◆ What to work on: Under this line are records; the part from the line containing "Mais do autor (191, 994)" through the line containing "Shop (209, 830)" should be repeated exactly. Please exclude pictures.

◆ Extracted information:
☆ ☆ ☆ ☆ ☆

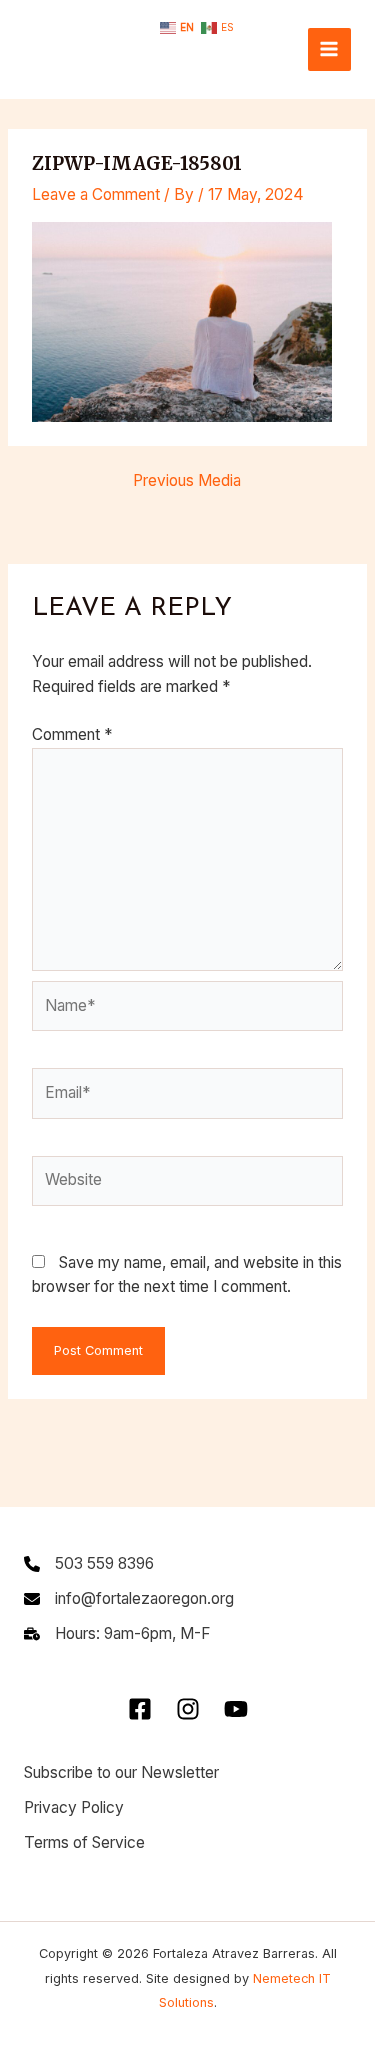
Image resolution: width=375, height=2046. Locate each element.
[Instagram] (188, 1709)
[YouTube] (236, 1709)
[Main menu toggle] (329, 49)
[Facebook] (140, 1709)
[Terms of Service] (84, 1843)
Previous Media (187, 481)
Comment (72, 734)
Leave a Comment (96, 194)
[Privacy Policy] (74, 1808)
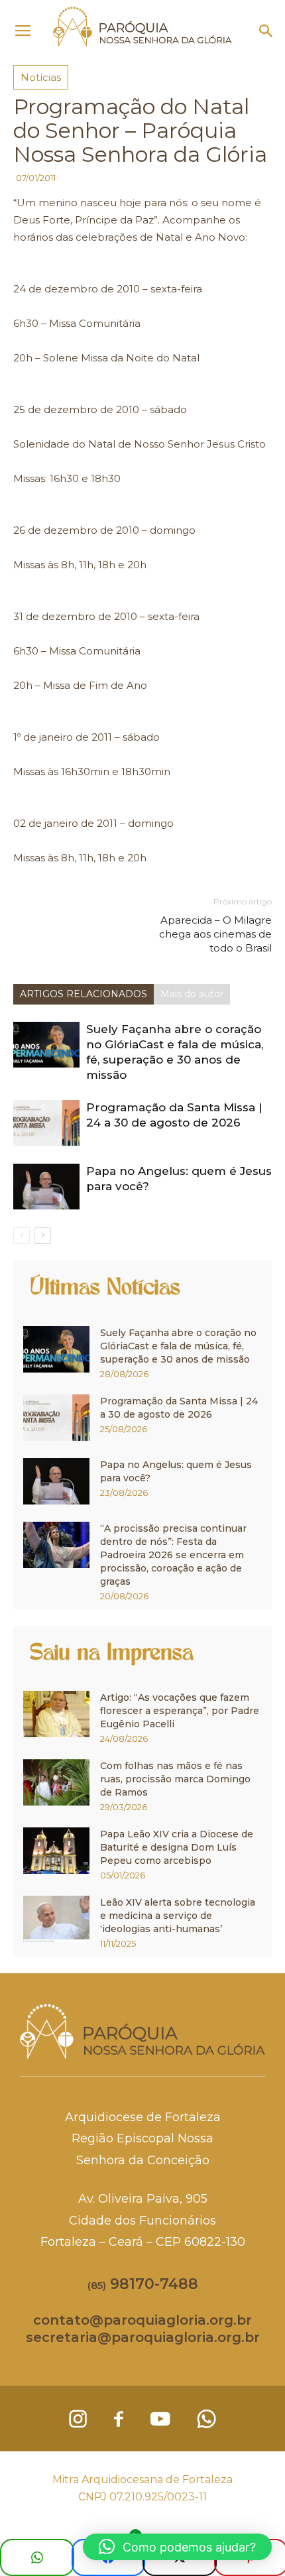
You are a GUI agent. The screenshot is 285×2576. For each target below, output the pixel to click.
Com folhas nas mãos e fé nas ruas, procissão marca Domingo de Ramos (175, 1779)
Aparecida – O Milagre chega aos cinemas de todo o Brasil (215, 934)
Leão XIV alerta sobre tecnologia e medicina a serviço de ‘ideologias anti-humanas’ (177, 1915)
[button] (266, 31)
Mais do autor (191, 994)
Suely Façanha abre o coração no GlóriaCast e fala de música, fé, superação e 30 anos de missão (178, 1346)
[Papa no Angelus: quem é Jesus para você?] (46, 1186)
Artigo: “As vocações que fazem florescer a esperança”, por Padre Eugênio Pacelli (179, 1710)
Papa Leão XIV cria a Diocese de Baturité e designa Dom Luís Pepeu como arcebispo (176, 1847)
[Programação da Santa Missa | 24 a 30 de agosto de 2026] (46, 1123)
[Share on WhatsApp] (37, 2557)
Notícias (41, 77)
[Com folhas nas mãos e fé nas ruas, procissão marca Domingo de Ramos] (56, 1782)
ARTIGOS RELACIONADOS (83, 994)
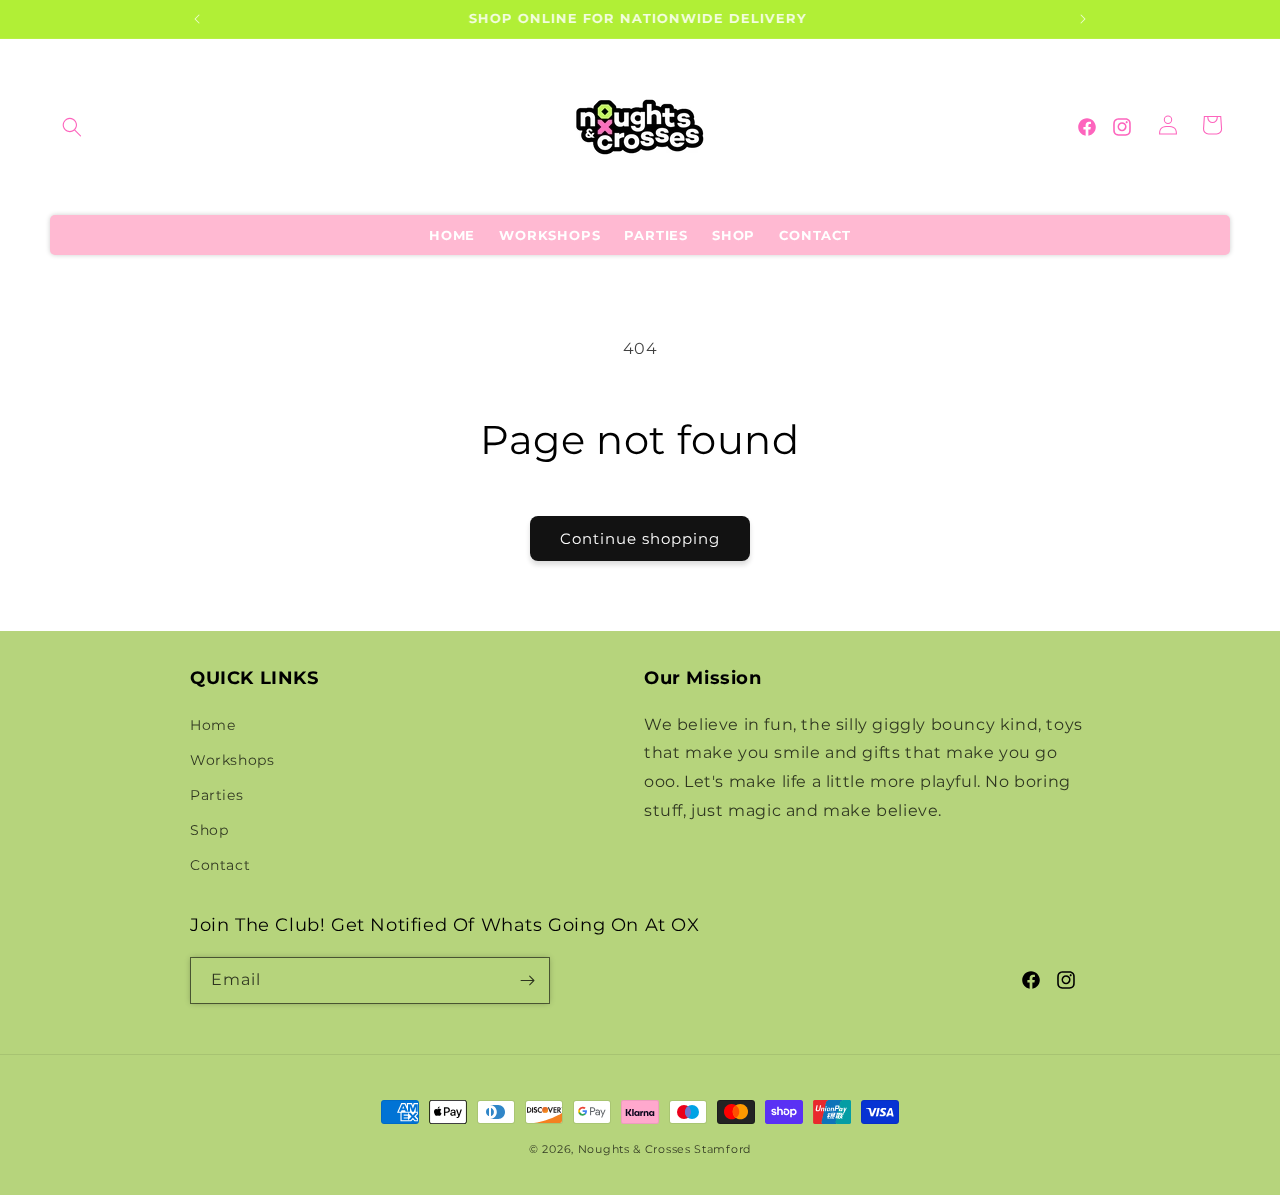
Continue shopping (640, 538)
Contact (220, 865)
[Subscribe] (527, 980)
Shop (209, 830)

☆ ☆ ☆ ☆ ☆

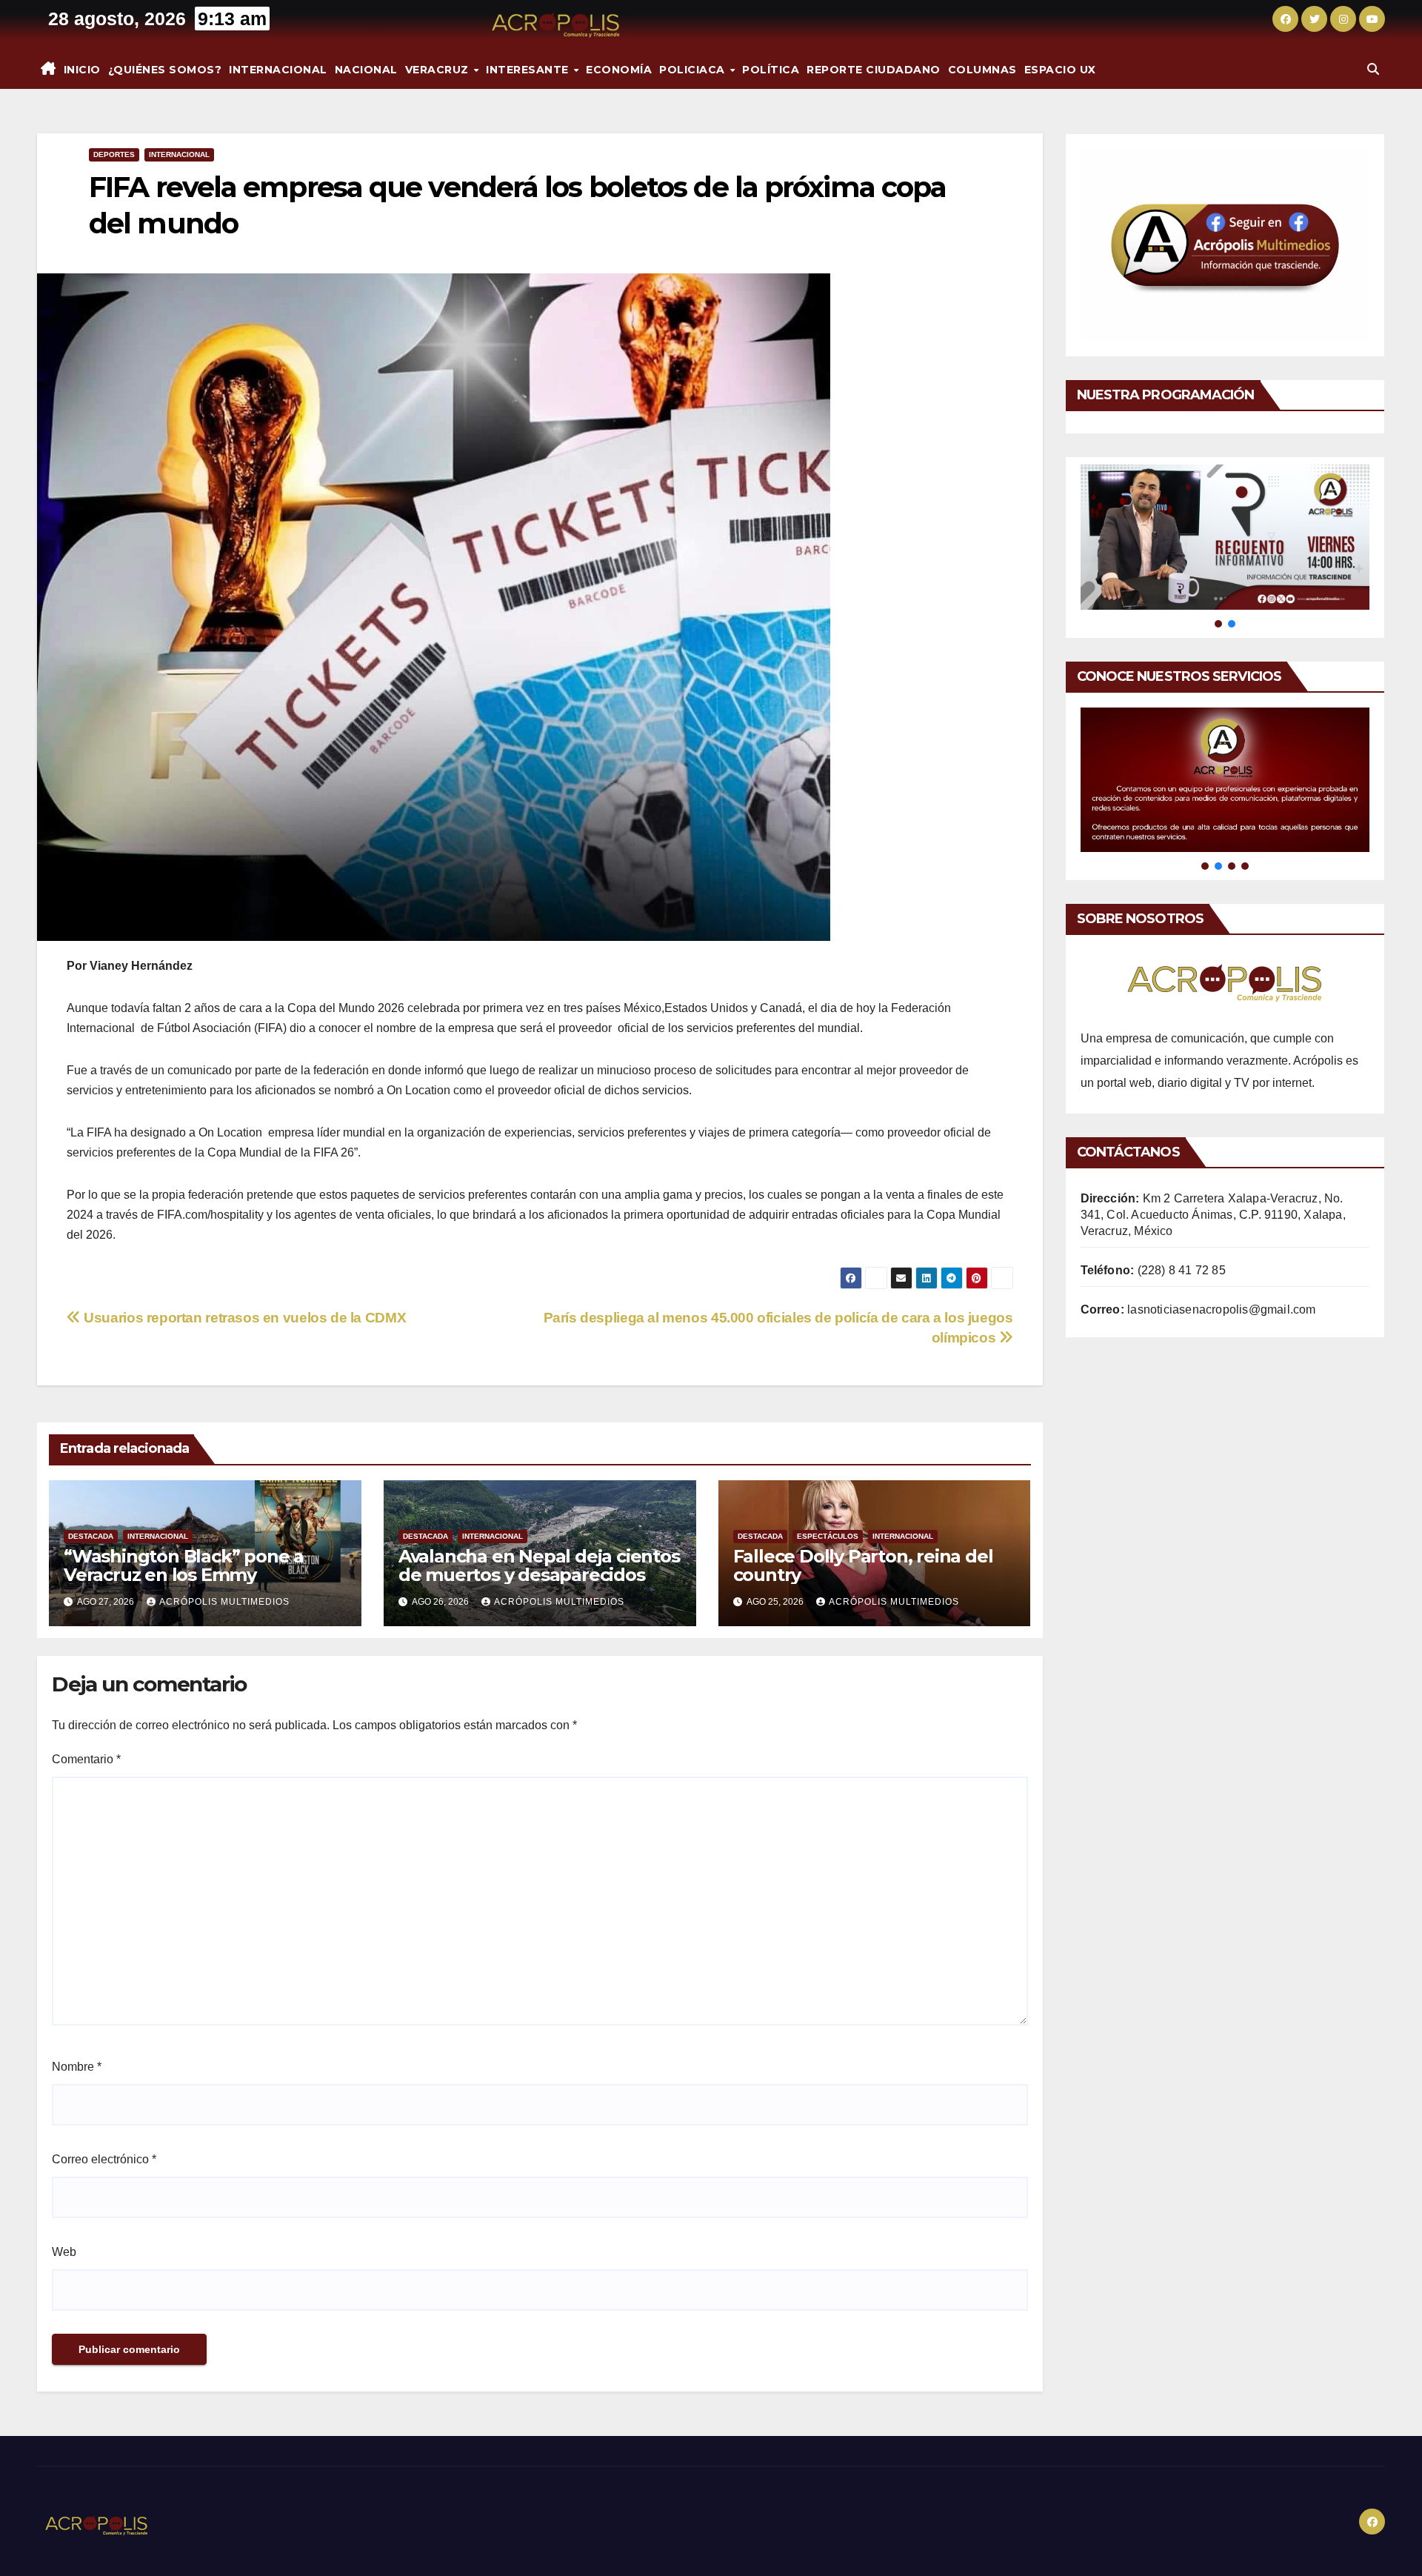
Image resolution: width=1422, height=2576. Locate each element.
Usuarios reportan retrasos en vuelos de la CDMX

☆ ☆ ☆ ☆ ☆

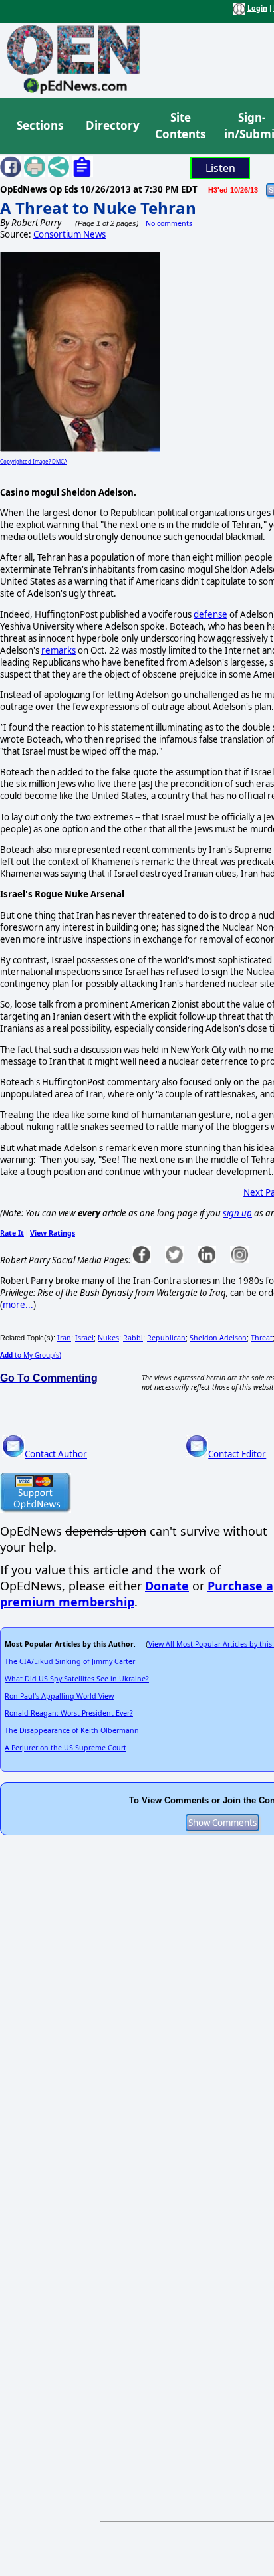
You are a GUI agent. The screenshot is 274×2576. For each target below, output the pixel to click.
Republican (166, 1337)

☆ ☆ ☆ ☆ ☆

◆ Worked solution:
Mais do autor (191, 994)
Suely Façanha abre o coração no GlóriaCast e fala de música, fé, superação e 30 anos de missão (178, 1346)
[Papa no Angelus: quem é Jesus para você?] (46, 1186)
Artigo: “As vocações que fazem florescer a esperança”, por Padre Eugênio Pacelli (179, 1710)
Papa Leão XIV cria a Diocese de Baturité e designa Dom Luís Pepeu como arcebispo (176, 1847)
[Programação da Santa Missa | 24 a 30 de agosto de 2026] (46, 1123)
[Share on WhatsApp] (37, 2557)
Notícias (41, 77)
[Com folhas nas mãos e fé nas ruas, procissão marca Domingo de Ramos] (56, 1782)
ARTIGOS RELACIONADOS (83, 994)
Continue shopping (640, 538)
Contact (220, 865)
[Subscribe] (527, 980)
Shop (209, 830)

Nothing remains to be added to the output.